- _Enunciado 1_
Em qual bairro fica o Instituto Municipal Nise da Silveira, segundo o trecho sobre o fechamento do hospital?
- _Enunciado 2_
Como você resumiria em duas frases o trecho sobre o fechamento do hospital?
- _Enunciado 3_
Quais são todos os nomes de lugares geográficos (país, cidade, região ou bairro) citados no trecho sobre o fechamento do hospital?

- _Trecho do texto_
|---|

A partir de agora, pacientes do Instituto Nise da Silveira passam a morar em lugares chamados residências terapêuticas. São mais de quinhentos apartamentos alugados no país, com todas as despesas pagas pelo governo.
O maior e mais antigo hospital psiquiátrico do Brasil fechou as portas esta semana. Os dois últimos internos do Instituto Nise da Silveira, no Rio de Janeiro, foram transferidos para uma residência terapêutica, que oferece um tratamento psiquiátrico mais humano e individualizado.
No coração da Zona Norte da cidade, no bairro Engenho de Dentro, um quarteirão inteiro com um passado que não dá para esquecer. Os prédios formam o Instituto Municipal Nise da Silveira, que já teve mais de mil internos. O número de pacientes foi diminuindo quando o hospital começou a se preparar para fechar as portas.

|---|

- _Registros fornecidos_
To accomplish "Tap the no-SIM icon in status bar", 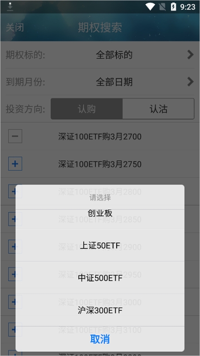I will pyautogui.click(x=162, y=7).
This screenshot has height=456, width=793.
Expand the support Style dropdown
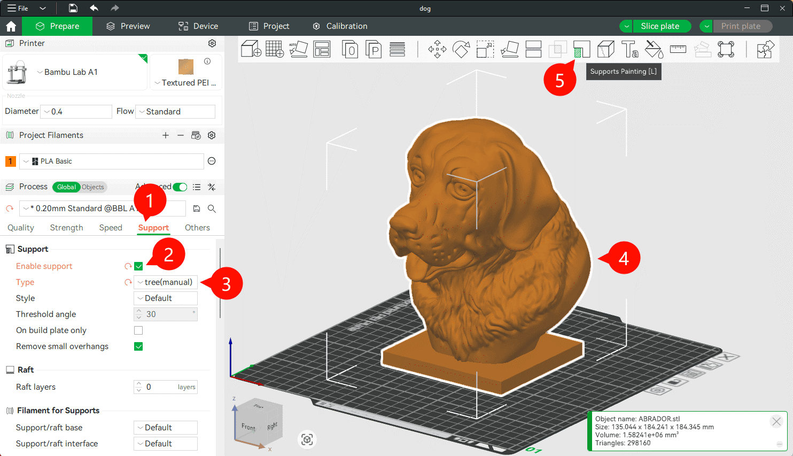point(166,298)
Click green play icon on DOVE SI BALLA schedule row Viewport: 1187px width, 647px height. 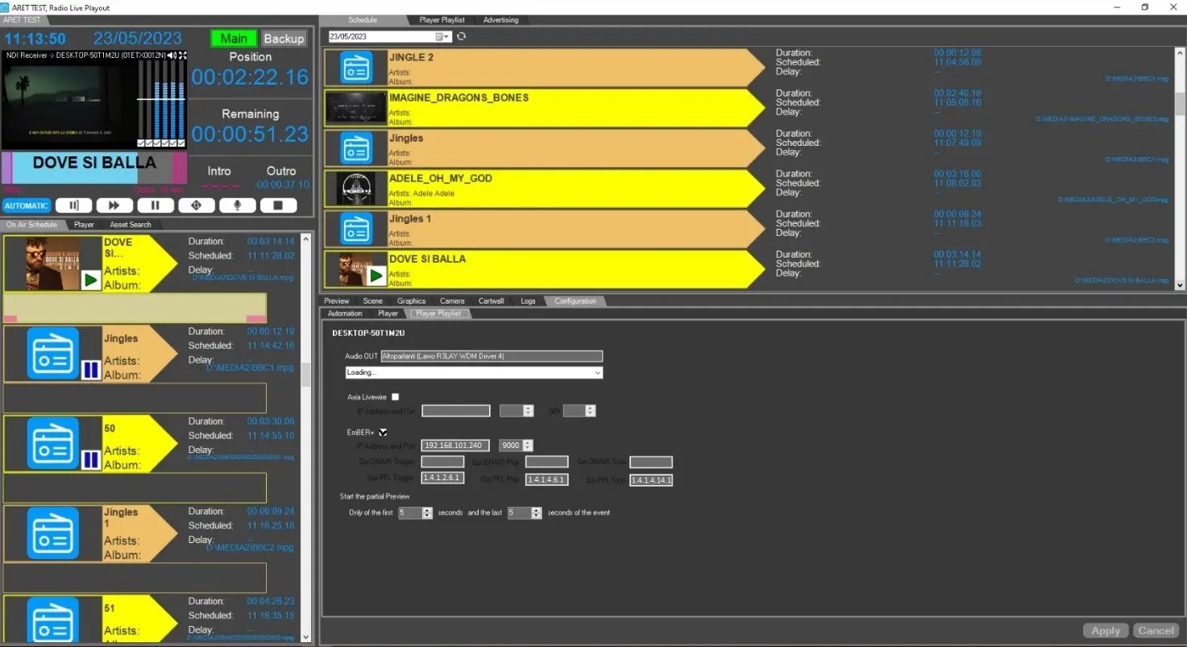point(376,276)
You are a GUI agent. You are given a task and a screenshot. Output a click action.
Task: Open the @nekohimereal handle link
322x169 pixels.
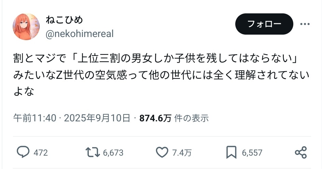click(80, 34)
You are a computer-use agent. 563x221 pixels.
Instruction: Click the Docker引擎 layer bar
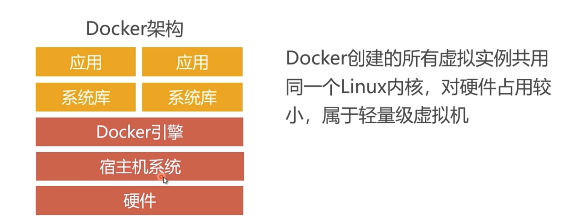[x=140, y=132]
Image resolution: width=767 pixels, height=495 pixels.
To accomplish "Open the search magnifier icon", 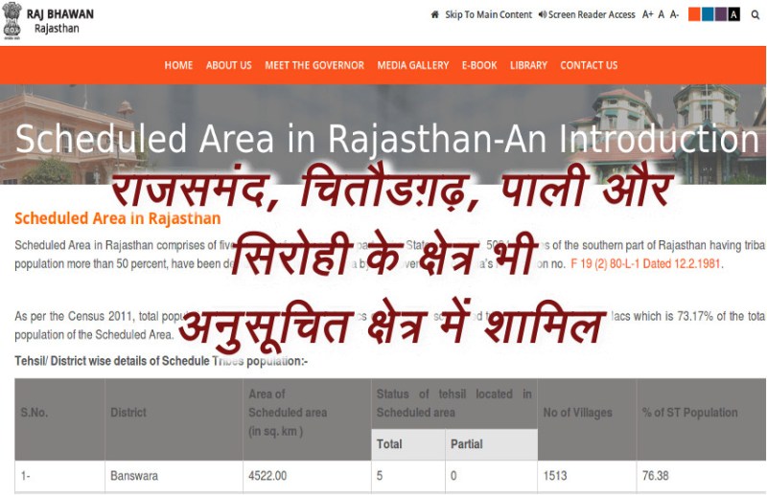I will pyautogui.click(x=755, y=15).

|---|

- _Resolução 1_
No bairro Engenho de Dentro, na Zona Norte do Rio de Janeiro.

- _Resolução 2_
O Instituto Nise da Silveira, no Rio de Janeiro, maior e mais antigo hospital psiquiátrico do Brasil, fechou as portas esta semana, quando seus dois últimos internos foram transferidos para uma residência terapêutica. Os pacientes do instituto passam a morar nessas residências, apartamentos alugados no país com todas as despesas pagas pelo governo, que oferecem um tratamento psiquiátrico mais humano e individualizado.

- _Resolução 3_
Brasil, Rio de Janeiro, Zona Norte, Engenho de Dentro